В историко-теоретическом плане основу исследования студентов составляли следующие положения, разработанные автором настоящей статьи. Русский абсурд являет себя на трех взаимосвязанных уровнях:
1. на уровне психологии творца, то неустроенного, то процветающего -то уходящего «в себя, как в Михайловское» (А. Вознесенский); то находящего душевный комфорт в Италии, похожей на Малороссию, как Н. Гоголь; во Франции, более утонченной, чем бедная Россия, как И. Тургенев; в усадьбе, где бывший лощеный офицер на старости лет начинает ходить в простой рубахе и босиком, как Л. Толстой; или в горах, где дуэль обязательно должна окончиться фатально, как М. Лермонтов;
2. на уровне поэтики искусства и механизма создания художественного образа, благодаря чему именно в России прежде, чем это произошло во всем остальном мире, в перевернутом войнами и революциями ХХ веке, - абсурд предстал как художественная целостность; 3. на уровне самоощущения обыденной личности, на уровне поступков и рефлексии самого жителя провинции.
Изучив в лекционном курсе первые два уровня, в своей практической работе по исследованию русской провинции студенты сосредоточились на 3 уровне. В теоретическом аспекте мы исходили из того, что абсурд - это мир, где очуждаются не только произносимые слова или наблюдаемые явления, но чуждым самому себе становится, казалось бы, вполне нормальный человек.
Очуждение в России понято не только как проблема эстетическая (В. Шкловский «походя» обронил то, что легло в основу целой художественной теории Б. Брехта), но как проблема психологическая, причем иногда в ее нравственном, а иногда в социальном преломлении. И если в европейской традиции (в экзистенциальной философии) человек испытывает свою чуждость по отношению к миру других, то в российской традиции - отвращение к себе, самоуничижение, ощущение чуждости самого себя. Абсурдность такого психологического состояния граничит с психической аномалией; вдвойне абсурдно то, что без признания подобного состояния русский интеллигент не мог себя чувствовать таковым.

▶ **Сохранённые записи**
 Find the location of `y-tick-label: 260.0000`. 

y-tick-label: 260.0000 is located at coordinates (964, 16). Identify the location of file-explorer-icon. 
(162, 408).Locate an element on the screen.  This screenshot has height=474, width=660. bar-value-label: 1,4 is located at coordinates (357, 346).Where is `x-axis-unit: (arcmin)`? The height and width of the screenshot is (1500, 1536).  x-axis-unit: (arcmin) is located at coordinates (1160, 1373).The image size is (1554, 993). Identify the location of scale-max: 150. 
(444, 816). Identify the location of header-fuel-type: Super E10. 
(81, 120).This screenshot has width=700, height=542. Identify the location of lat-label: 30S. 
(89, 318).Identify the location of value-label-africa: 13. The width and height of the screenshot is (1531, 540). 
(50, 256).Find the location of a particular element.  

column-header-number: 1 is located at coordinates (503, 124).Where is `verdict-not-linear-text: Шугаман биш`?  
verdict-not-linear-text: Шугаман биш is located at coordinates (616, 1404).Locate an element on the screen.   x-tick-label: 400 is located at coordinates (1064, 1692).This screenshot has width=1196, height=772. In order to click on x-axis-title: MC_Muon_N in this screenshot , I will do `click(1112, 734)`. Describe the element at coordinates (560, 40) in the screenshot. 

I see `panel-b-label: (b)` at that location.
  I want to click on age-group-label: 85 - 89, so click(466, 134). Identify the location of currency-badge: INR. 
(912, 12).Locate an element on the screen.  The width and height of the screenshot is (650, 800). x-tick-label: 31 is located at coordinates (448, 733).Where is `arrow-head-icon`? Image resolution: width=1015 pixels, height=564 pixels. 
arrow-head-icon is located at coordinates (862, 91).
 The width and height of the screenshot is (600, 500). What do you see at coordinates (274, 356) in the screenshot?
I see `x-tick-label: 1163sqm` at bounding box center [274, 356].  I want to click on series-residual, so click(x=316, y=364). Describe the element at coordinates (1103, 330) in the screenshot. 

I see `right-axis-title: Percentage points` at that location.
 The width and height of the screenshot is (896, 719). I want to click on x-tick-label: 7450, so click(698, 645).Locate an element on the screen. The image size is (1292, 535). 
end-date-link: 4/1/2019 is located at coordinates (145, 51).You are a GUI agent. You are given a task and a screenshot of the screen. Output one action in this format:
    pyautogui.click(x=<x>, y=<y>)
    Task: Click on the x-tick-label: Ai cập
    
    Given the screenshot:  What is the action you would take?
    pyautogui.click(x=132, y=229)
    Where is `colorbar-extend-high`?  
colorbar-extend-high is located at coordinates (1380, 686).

▶ **ВАШЕ ЗАДАНИЕ**
Согласно тексту о русском абсурде, на каком уровне студенты сосредоточились в практической работе по исследованию русской провинции?

▶ **ПОЛЕ ОТВЕТА**
На третьем уровне: на уровне самоощущения обыденной личности, поступков и рефлексии самого жителя провинции.